Coming Soon to a City Near You....
Looks like I'll officially be presenting at a couple of upcoming conferences. One is the
Society for Literature, Science, and the Arts annual conference in Chicago on November 10-13, where I'll be joining a panel with fellow 'Herder
palms, as well as should-be 'Herders
Lies and Fish and
Ed Chang. Our panel is called "Emergence & Convergence in New Media Narratives, or That's an Odd Place to Find a Story", and my humble contribution to it is a paper outlining current theories of transmediation, as well as some practical (and impractical) applications of these theories. The submitted abstract reads as follows:
This paper looks at multi-sited narrative networks, in which a narrative
sequence is distributed across varying media channels (film, web, music,
video games, print, live performance, etc.) that the user must negotiate
in order to extract pertinent information. These networks do not
constitute simple "retellings" -- stories told and retold down a chain, mimicking oral forms. Although these networks seem to take on two specific structures -- vertical (expansive) or horizontal (redundant)there is also a convergence of form that irretrievably alters each successive channel's content. In other words, the distribution of narrative across media engenders an engagement of the sequence that requires the user to process and account for not only the order and frequency with which she receives the constituent narrative parts, but the materiality of the presentational format itself. Examples will include the Matrix series, Neil Young's "Greendale," Mark Danielewski's House of Leaves, and William Blake's Book of Urizen.
The other presentation, which I received word about today, will take place on March 2-5 at the
Society for Cinema and Media Studies' annual conference in Vancouver. I'll be on a panel culled from
this Penn CFP dealing with film-to-game adaptation. My contribution began as a measley post on this blog, and it will now be paired with papers dealing with, among other things, the numerous
recent adaptations of the
Lord of the Rings novels and films. Titled "Transmediation and the Ideal Narrative of
Batman Begins", mine, of course, is about The Batman:
In her recent article “Narrative and Digitality” (2005), Marie-Laure Ryan describes what she calls texts that think with their medium. These texts possess properties of interactivity/ reactivity, variability, multi-sensorality and networking capabilities. Unique to these sorts of texts is the “ability to create an original experience which cannot be duplicated by any other medium, an experience which makes the medium seem truly necessary” (516). Implicit within this statement is the notion that a thinking text is one that not only requires that a medium’s materiality be incorporated into the exposition of a narrative but that, crucially, this materiality is foregrounded as the key component of interaction.

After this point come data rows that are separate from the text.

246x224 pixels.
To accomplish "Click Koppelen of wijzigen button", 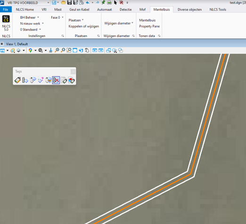I will click(x=84, y=26).

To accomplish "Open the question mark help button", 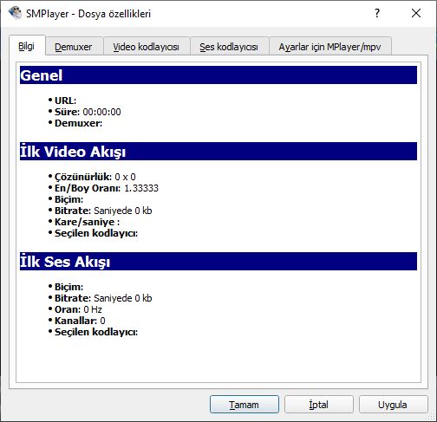I will [377, 13].
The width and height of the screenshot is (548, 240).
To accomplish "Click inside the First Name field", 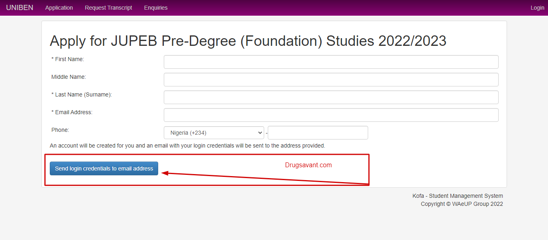I will click(x=331, y=62).
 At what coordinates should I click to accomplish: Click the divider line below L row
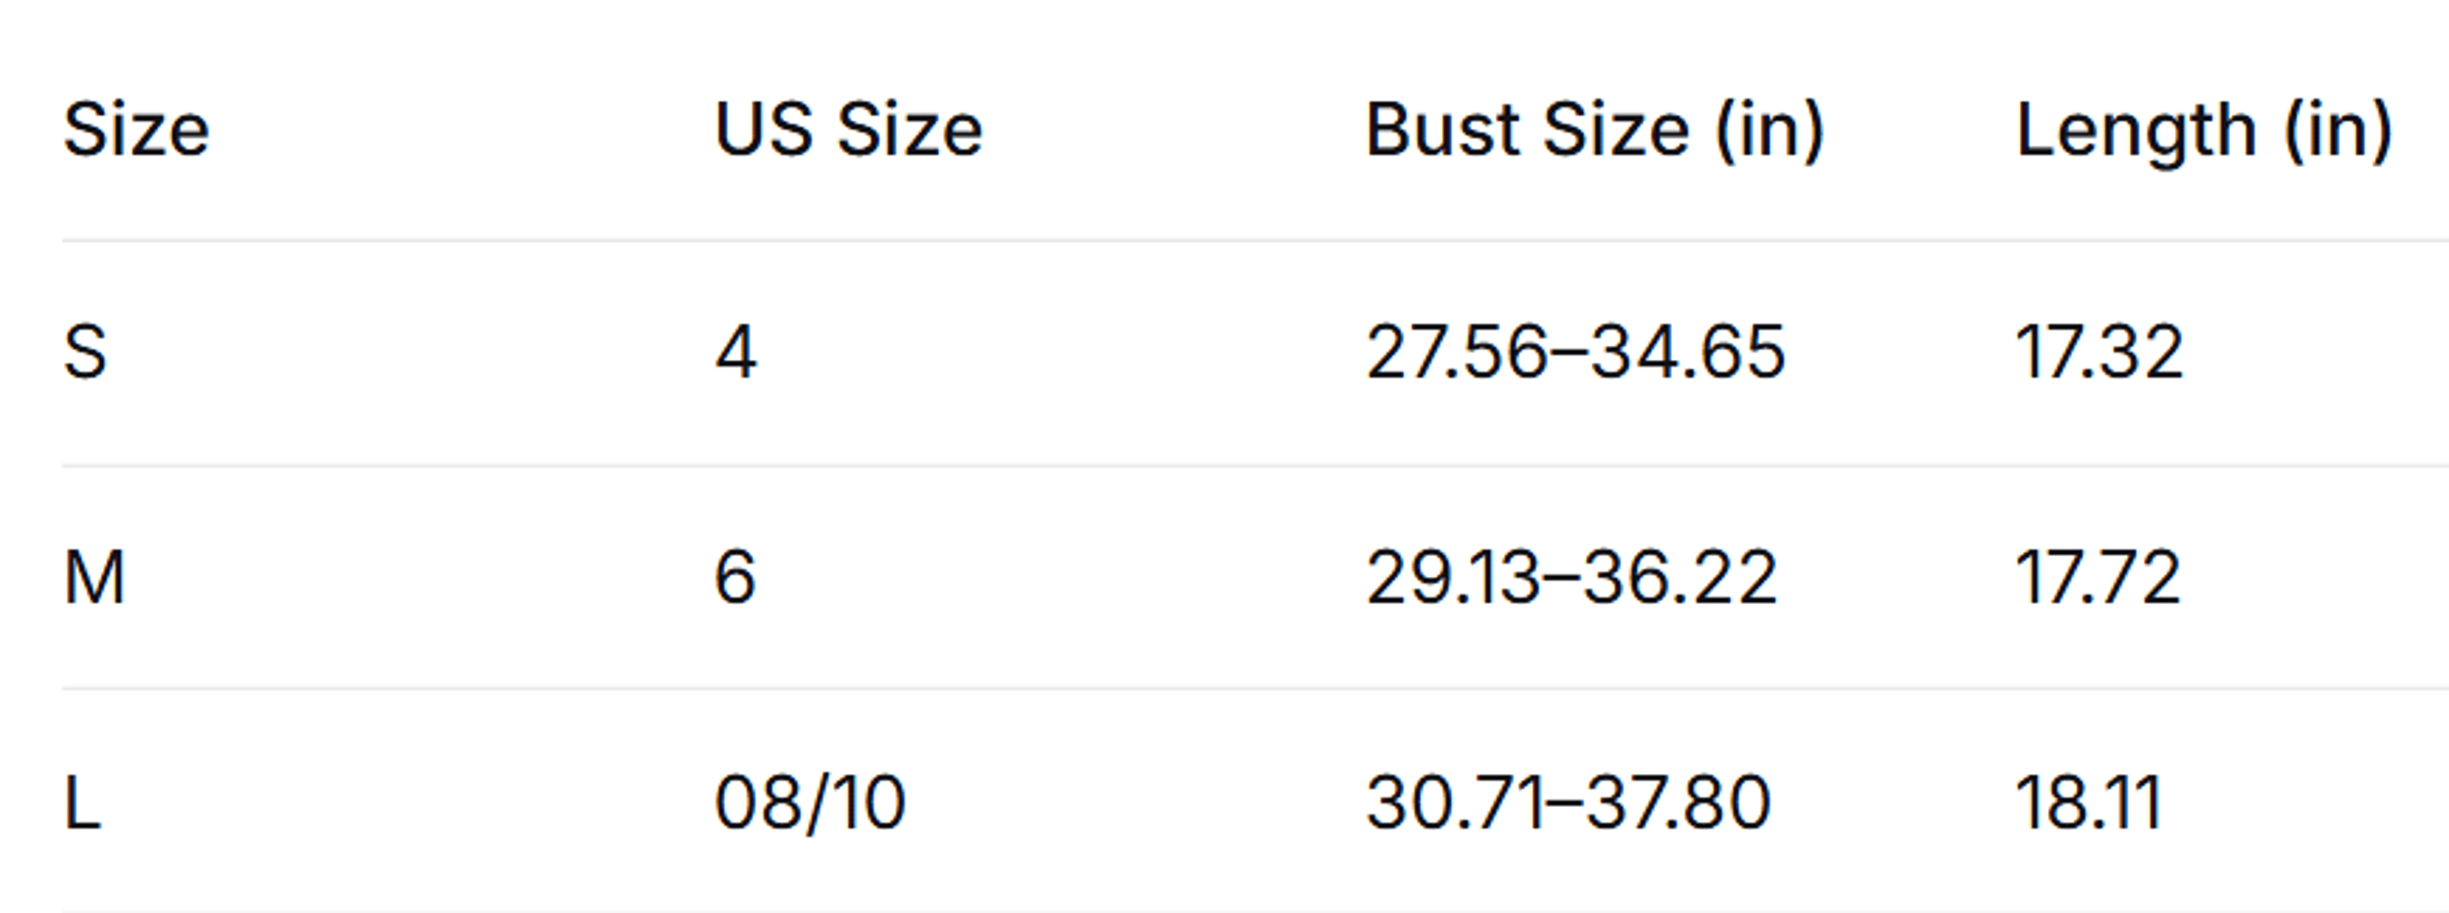[1256, 910]
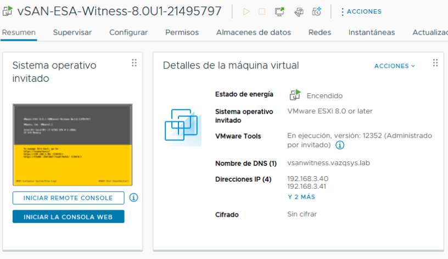This screenshot has width=448, height=259.
Task: Click Iniciar Remote Console button
Action: click(x=68, y=198)
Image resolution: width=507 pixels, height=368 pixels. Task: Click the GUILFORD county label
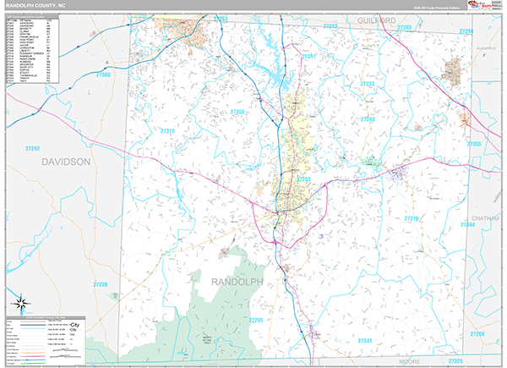376,19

Keeping this distinction in mind and drawing upon Gilles Fauconnier and Mark Turner’s work on congnition and conceptual blending, this paper intends to look at the interplay between the film and video game adaptations of Batman Begins as a function of what I call expansive spatial materialities, the modes through which a narrative is deployed within the space of a medium (such as a frame of a film or the mapping of a game level). In this specific case, the narrative of Batman Begins is altered by the variant spatialities of each particular medium. The game, for example, contains significant narrative departures from the film due to the presence of vastly expanded and interactive architectures such as Arkham Asylum, whose sheer size necessitates and alteration of the film’s content. Although neither channel needs to be experienced in combination with the other (as is required in works like The Matrix), a network still exists between the two sites that creates an ideal narrative site, in which a new, combinative narrative sequence is processed and blended by the user as a consequence of this spatial-material variance. Even though a single narrative altered by its diffusion through different media necessarily entails an engagement with a medium’s materiality, the ideal site exists entirely transmedially, unbound from its carrier. In other words, the presence of both film and game in Batman Begins works to isolate narrative from form, where neither site is an adaptation of the other but, rather, a thinking, material piece to the whole of the story.Anyone going to be attending either of these conferences? And please remind me-- how do I apply for travel grants again? ;-)
[Ugh. I can't believe I just used an emoticon in a post. I've crossed a line today, and there's no coming back...].